▶ _GIVEN ENTRIES_
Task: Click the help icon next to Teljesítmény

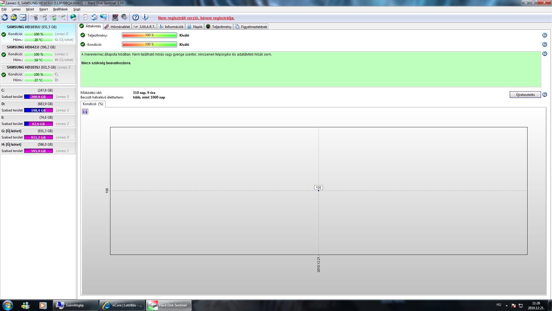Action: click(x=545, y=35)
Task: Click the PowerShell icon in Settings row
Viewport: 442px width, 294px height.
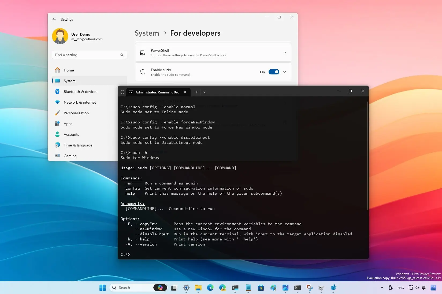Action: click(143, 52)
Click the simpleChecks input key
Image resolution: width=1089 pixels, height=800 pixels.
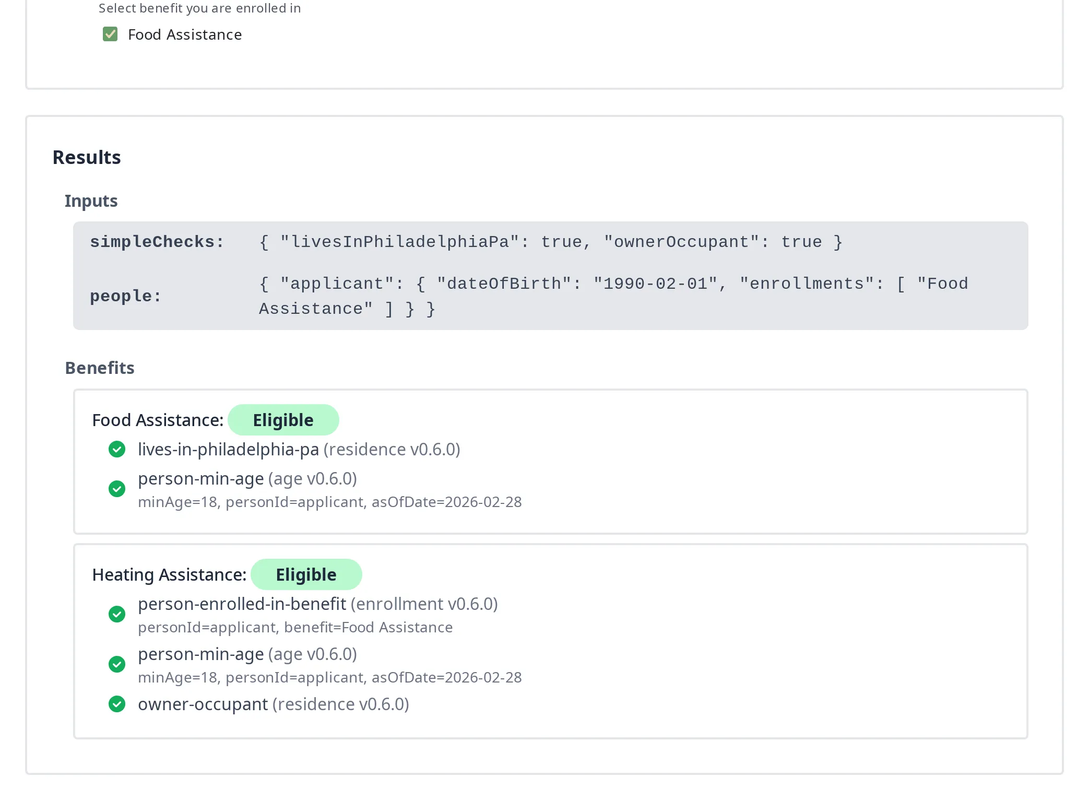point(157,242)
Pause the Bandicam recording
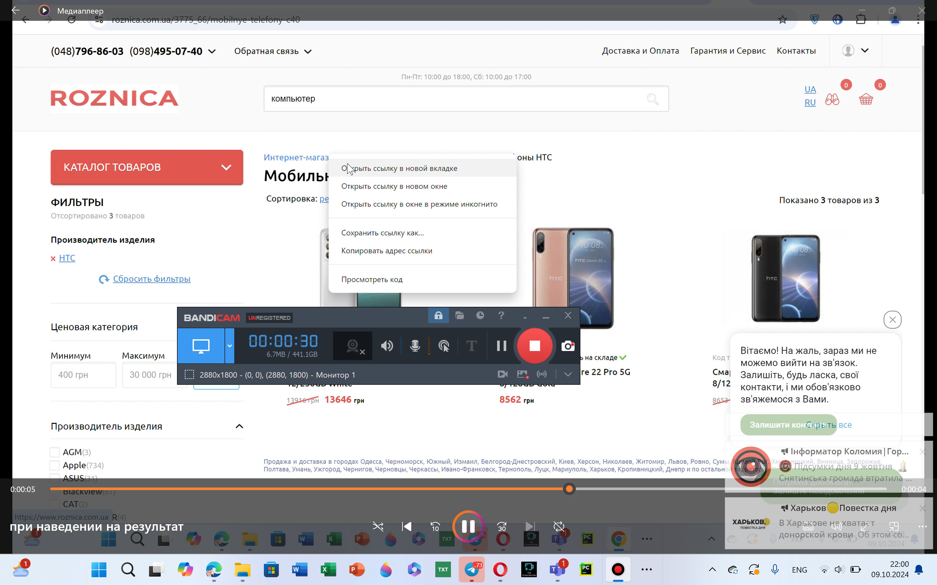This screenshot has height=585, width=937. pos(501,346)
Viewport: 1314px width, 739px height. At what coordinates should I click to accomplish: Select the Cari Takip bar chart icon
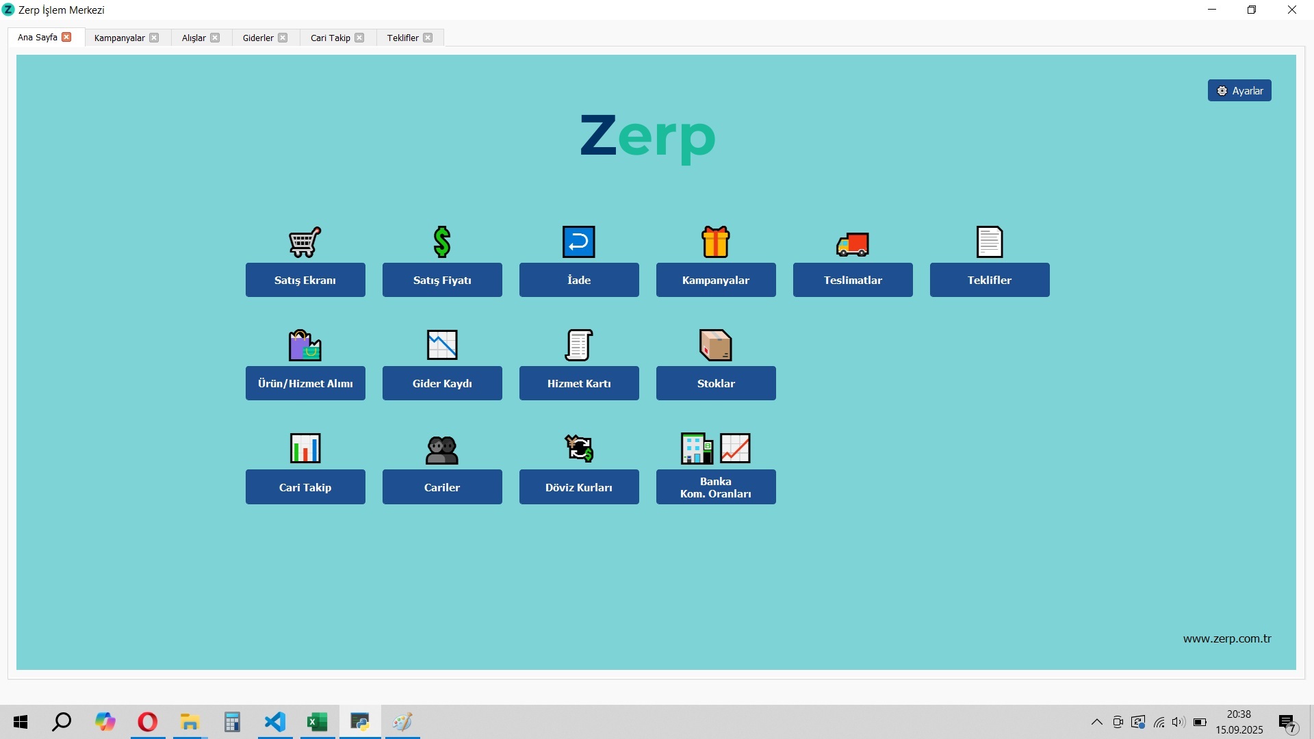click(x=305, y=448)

▶ _PROBLEM TO SOLVE_
Copy exactly, and only, the lines from the line containing "Click the simpleChecks input key" through the final line of the material above, with no pictures.

▶ _OUTPUT OF THE TASK_
Click the simpleChecks input key
Image resolution: width=1089 pixels, height=800 pixels.
point(157,242)
Pause the Bandicam recording
This screenshot has height=585, width=937. pos(501,346)
Viewport: 1314px width, 739px height. At what coordinates should I click to accomplish: Select the Cari Takip bar chart icon
click(x=305, y=448)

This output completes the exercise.